BEGIN Provided records

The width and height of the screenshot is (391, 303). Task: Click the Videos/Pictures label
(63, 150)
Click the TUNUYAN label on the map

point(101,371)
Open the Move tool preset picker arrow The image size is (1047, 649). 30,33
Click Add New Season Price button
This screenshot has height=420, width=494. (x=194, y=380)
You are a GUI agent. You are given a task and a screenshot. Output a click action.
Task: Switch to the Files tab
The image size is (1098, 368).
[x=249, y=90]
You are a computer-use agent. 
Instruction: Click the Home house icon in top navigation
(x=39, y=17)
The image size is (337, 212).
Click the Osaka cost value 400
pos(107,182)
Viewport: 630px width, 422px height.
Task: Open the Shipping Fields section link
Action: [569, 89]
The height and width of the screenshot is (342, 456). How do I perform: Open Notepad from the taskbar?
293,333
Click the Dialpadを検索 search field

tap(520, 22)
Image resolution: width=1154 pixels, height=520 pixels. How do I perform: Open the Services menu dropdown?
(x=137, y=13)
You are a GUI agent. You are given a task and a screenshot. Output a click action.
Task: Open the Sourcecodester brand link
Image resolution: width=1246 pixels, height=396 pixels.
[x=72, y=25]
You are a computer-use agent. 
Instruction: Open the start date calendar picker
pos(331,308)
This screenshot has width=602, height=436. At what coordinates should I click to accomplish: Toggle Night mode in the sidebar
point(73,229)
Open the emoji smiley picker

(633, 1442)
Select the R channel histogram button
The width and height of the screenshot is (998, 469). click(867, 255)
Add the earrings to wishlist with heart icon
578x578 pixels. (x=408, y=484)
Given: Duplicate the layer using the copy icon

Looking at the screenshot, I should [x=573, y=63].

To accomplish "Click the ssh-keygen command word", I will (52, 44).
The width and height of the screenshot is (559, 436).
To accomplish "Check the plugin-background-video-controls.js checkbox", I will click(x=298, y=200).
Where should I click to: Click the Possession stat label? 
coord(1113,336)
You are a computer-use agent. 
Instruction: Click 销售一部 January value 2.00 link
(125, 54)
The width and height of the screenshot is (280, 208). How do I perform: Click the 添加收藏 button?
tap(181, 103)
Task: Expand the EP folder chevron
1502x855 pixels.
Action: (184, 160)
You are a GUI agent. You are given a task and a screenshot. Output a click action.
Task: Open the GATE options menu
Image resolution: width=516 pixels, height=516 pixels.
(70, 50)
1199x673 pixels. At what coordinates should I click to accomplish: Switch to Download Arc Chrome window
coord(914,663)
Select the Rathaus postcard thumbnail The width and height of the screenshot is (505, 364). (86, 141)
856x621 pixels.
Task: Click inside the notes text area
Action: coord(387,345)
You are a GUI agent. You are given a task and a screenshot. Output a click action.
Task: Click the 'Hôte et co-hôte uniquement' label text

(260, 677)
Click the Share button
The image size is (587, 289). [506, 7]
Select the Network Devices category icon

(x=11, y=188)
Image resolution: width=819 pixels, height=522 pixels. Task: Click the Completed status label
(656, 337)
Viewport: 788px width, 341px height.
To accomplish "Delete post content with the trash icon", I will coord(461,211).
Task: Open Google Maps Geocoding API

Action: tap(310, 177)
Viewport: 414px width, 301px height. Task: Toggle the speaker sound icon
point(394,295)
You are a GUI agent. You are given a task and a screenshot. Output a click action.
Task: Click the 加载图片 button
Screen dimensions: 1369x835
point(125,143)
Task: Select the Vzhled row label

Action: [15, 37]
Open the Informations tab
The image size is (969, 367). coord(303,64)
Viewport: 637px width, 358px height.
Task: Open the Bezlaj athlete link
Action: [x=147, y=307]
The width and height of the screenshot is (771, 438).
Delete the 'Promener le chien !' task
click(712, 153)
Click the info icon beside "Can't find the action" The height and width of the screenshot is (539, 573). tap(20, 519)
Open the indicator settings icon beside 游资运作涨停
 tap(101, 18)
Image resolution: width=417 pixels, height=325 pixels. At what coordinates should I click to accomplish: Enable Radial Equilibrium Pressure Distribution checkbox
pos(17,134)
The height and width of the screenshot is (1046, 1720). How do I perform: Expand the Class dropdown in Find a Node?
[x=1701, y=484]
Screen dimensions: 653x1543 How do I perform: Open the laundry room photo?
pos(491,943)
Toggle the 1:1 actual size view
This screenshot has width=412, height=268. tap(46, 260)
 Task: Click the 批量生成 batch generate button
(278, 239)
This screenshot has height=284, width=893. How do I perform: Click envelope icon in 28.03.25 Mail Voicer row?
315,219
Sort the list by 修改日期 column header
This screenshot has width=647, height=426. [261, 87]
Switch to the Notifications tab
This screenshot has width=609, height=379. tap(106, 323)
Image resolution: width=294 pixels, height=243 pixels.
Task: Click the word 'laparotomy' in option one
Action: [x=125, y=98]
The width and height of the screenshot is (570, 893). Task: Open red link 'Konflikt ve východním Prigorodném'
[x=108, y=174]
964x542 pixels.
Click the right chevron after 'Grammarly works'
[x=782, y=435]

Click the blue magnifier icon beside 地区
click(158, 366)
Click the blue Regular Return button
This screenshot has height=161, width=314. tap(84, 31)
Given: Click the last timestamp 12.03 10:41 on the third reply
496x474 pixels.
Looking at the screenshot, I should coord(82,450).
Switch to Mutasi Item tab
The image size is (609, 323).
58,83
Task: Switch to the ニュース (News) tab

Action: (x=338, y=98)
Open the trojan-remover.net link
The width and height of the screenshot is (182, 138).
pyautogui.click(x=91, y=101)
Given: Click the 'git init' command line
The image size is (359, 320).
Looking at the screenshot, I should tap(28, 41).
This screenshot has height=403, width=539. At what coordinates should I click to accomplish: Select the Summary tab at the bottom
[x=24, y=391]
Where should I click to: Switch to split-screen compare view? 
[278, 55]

END Provided records

**Problem to solve**
The records above must be written out again exactly.

**Answer section**
The width and height of the screenshot is (391, 303). Task: Click the Videos/Pictures label
(63, 150)
Click the TUNUYAN label on the map

point(101,371)
Open the Move tool preset picker arrow The image size is (1047, 649). 30,33
Click Add New Season Price button
This screenshot has height=420, width=494. (x=194, y=380)
You are a GUI agent. You are given a task and a screenshot. Output a click action.
Task: Switch to the Files tab
The image size is (1098, 368).
[x=249, y=90]
You are a computer-use agent. 
Instruction: Click the Home house icon in top navigation
(x=39, y=17)
The image size is (337, 212).
Click the Osaka cost value 400
pos(107,182)
Viewport: 630px width, 422px height.
Task: Open the Shipping Fields section link
Action: [569, 89]
The height and width of the screenshot is (342, 456). How do I perform: Open Notepad from the taskbar?
293,333
Click the Dialpadを検索 search field

tap(520, 22)
Image resolution: width=1154 pixels, height=520 pixels. How do I perform: Open the Services menu dropdown?
(x=137, y=13)
You are a GUI agent. You are given a task and a screenshot. Output a click action.
Task: Open the Sourcecodester brand link
Image resolution: width=1246 pixels, height=396 pixels.
[x=72, y=25]
You are a computer-use agent. 
Instruction: Open the start date calendar picker
pos(331,308)
This screenshot has width=602, height=436. At what coordinates should I click to accomplish: Toggle Night mode in the sidebar
point(73,229)
Open the emoji smiley picker

(633, 1442)
Select the R channel histogram button
The width and height of the screenshot is (998, 469). click(867, 255)
Add the earrings to wishlist with heart icon
578x578 pixels. (x=408, y=484)
Given: Duplicate the layer using the copy icon

Looking at the screenshot, I should [x=573, y=63].

To accomplish "Click the ssh-keygen command word", I will (52, 44).
The width and height of the screenshot is (559, 436).
To accomplish "Check the plugin-background-video-controls.js checkbox", I will click(x=298, y=200).
Where should I click to: Click the Possession stat label? 
coord(1113,336)
You are a computer-use agent. 
Instruction: Click 销售一部 January value 2.00 link
(125, 54)
The width and height of the screenshot is (280, 208). How do I perform: Click the 添加收藏 button?
tap(181, 103)
Task: Expand the EP folder chevron
1502x855 pixels.
Action: (184, 160)
You are a GUI agent. You are given a task and a screenshot. Output a click action.
Task: Open the GATE options menu
Image resolution: width=516 pixels, height=516 pixels.
(70, 50)
1199x673 pixels. At what coordinates should I click to accomplish: Switch to Download Arc Chrome window
coord(914,663)
Select the Rathaus postcard thumbnail The width and height of the screenshot is (505, 364). (86, 141)
856x621 pixels.
Task: Click inside the notes text area
Action: coord(387,345)
You are a GUI agent. You are given a task and a screenshot. Output a click action.
Task: Click the 'Hôte et co-hôte uniquement' label text

(260, 677)
Click the Share button
The image size is (587, 289). [506, 7]
Select the Network Devices category icon

(x=11, y=188)
Image resolution: width=819 pixels, height=522 pixels. Task: Click the Completed status label
(656, 337)
Viewport: 788px width, 341px height.
To accomplish "Delete post content with the trash icon", I will coord(461,211).
Task: Open Google Maps Geocoding API

Action: tap(310, 177)
Viewport: 414px width, 301px height. Task: Toggle the speaker sound icon
point(394,295)
You are a GUI agent. You are given a task and a screenshot. Output a click action.
Task: Click the 加载图片 button
Screen dimensions: 1369x835
point(125,143)
Task: Select the Vzhled row label

Action: [15, 37]
Open the Informations tab
The image size is (969, 367). coord(303,64)
Viewport: 637px width, 358px height.
Task: Open the Bezlaj athlete link
Action: [x=147, y=307]
The width and height of the screenshot is (771, 438).
Delete the 'Promener le chien !' task
click(712, 153)
Click the info icon beside "Can't find the action" The height and width of the screenshot is (539, 573). tap(20, 519)
Open the indicator settings icon beside 游资运作涨停
 tap(101, 18)
Image resolution: width=417 pixels, height=325 pixels. At what coordinates should I click to accomplish: Enable Radial Equilibrium Pressure Distribution checkbox
pos(17,134)
The height and width of the screenshot is (1046, 1720). How do I perform: Expand the Class dropdown in Find a Node?
[x=1701, y=484]
Screen dimensions: 653x1543 How do I perform: Open the laundry room photo?
pos(491,943)
Toggle the 1:1 actual size view
This screenshot has width=412, height=268. tap(46, 260)
 Task: Click the 批量生成 batch generate button
(278, 239)
This screenshot has height=284, width=893. How do I perform: Click envelope icon in 28.03.25 Mail Voicer row?
315,219
Sort the list by 修改日期 column header
This screenshot has width=647, height=426. [261, 87]
Switch to the Notifications tab
This screenshot has width=609, height=379. tap(106, 323)
Image resolution: width=294 pixels, height=243 pixels.
Task: Click the word 'laparotomy' in option one
Action: [x=125, y=98]
The width and height of the screenshot is (570, 893). Task: Open red link 'Konflikt ve východním Prigorodném'
[x=108, y=174]
964x542 pixels.
Click the right chevron after 'Grammarly works'
[x=782, y=435]

Click the blue magnifier icon beside 地区
click(158, 366)
Click the blue Regular Return button
This screenshot has height=161, width=314. tap(84, 31)
Given: Click the last timestamp 12.03 10:41 on the third reply
496x474 pixels.
Looking at the screenshot, I should coord(82,450).
Switch to Mutasi Item tab
The image size is (609, 323).
58,83
Task: Switch to the ニュース (News) tab

Action: (x=338, y=98)
Open the trojan-remover.net link
The width and height of the screenshot is (182, 138).
pyautogui.click(x=91, y=101)
Given: Click the 'git init' command line
The image size is (359, 320).
Looking at the screenshot, I should tap(28, 41).
This screenshot has height=403, width=539. At what coordinates should I click to accomplish: Select the Summary tab at the bottom
[x=24, y=391]
Where should I click to: Switch to split-screen compare view? 
[278, 55]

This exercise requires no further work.